● **REQUIRED WORK**
From the entries below, return exactly the lines beginning at the one that contains "Замуровали демоны ? (795, 2256)" and ending at the one that contains "Показать ответ (316, 1080)", both of them included, and only those lines.

Stored items
------------------------------------------------------------
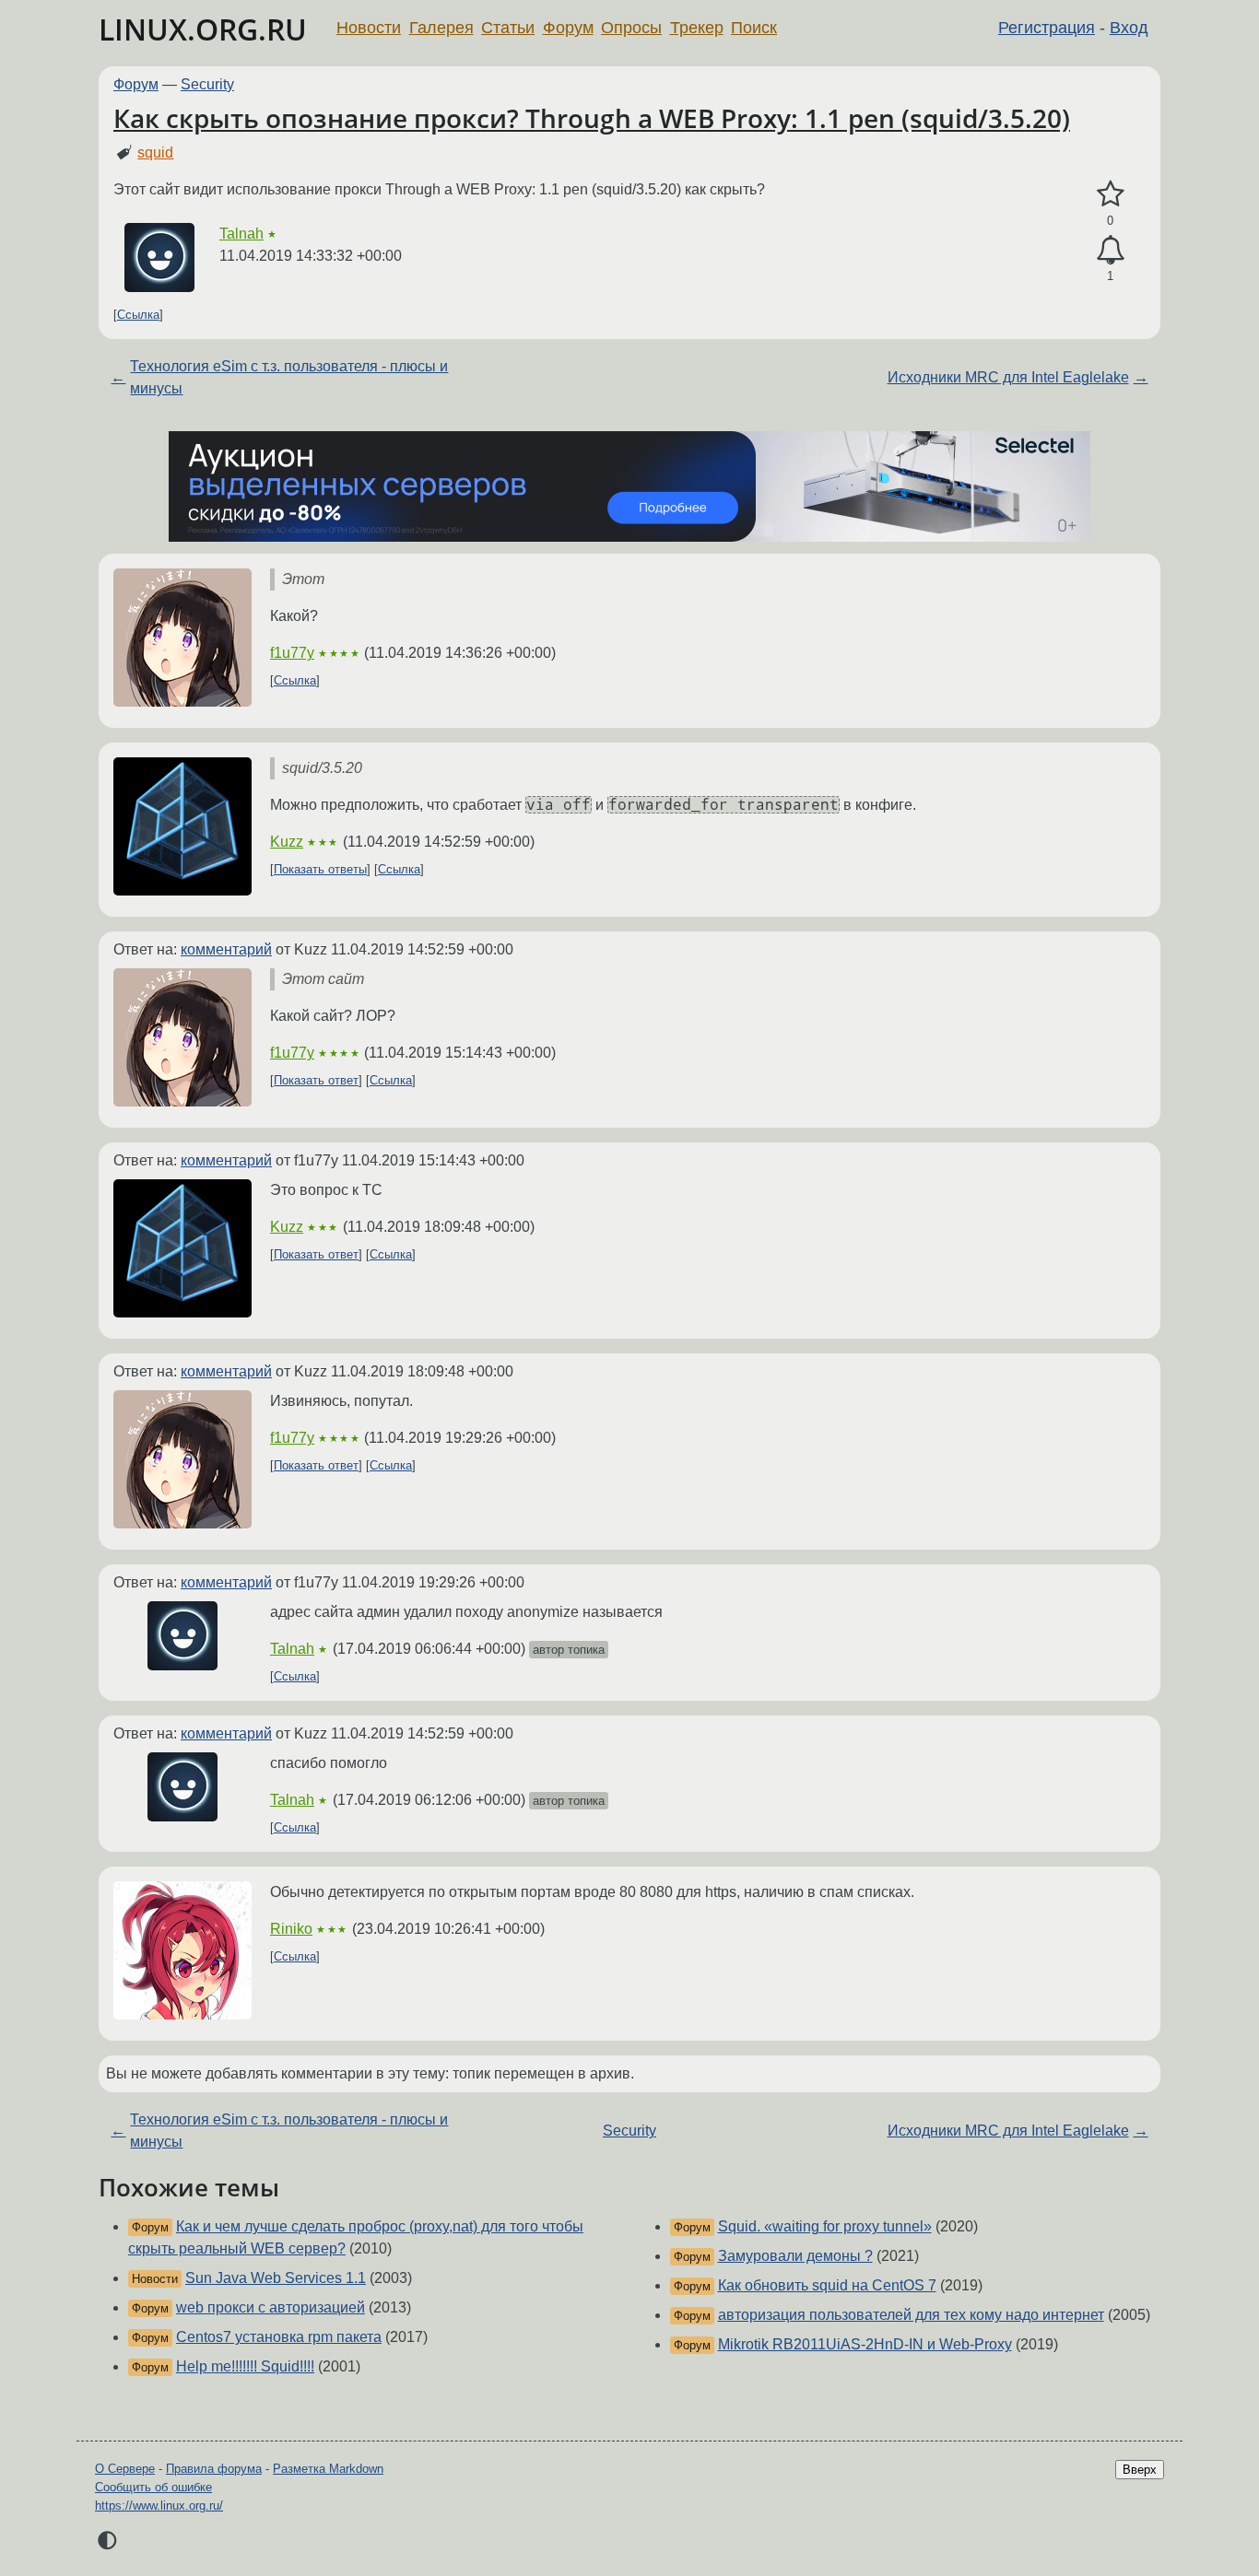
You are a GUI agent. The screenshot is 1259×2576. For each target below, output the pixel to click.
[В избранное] (1110, 194)
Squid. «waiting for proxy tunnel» (825, 2226)
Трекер (697, 27)
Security (207, 84)
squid (155, 152)
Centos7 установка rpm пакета (279, 2337)
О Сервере (125, 2469)
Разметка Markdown (328, 2469)
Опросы (631, 27)
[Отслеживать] (1110, 250)
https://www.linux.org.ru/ (159, 2505)
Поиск (754, 27)
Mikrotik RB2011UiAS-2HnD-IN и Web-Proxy (865, 2344)
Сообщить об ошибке (153, 2487)
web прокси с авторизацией (270, 2307)
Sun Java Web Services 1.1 (275, 2278)
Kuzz (286, 841)
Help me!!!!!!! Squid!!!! (245, 2366)
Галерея (441, 27)
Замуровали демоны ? (795, 2256)
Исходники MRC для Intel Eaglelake (1008, 377)
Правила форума (214, 2469)
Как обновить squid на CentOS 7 (827, 2285)
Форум (568, 27)
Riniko (291, 1929)
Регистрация (1046, 27)
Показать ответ (316, 1080)
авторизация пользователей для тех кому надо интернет (911, 2315)
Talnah (241, 233)
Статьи (508, 27)
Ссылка (138, 315)
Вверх (1140, 2469)
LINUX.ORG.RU (203, 29)
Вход (1129, 27)
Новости (368, 27)
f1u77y (292, 653)
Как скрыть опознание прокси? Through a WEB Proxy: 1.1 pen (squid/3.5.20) (591, 117)
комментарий (226, 949)
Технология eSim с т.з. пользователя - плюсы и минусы (289, 377)
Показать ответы (320, 869)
------------------------------------------------------------
● **ANSWER TO THE EXERCISE**
Замуровали демоны ? (795, 2256)
Исходники MRC для Intel Eaglelake (1008, 377)
Правила форума (214, 2469)
Как обновить squid на CentOS 7 (827, 2285)
Форум (568, 27)
Riniko (291, 1929)
Регистрация (1046, 27)
Показать ответ (316, 1080)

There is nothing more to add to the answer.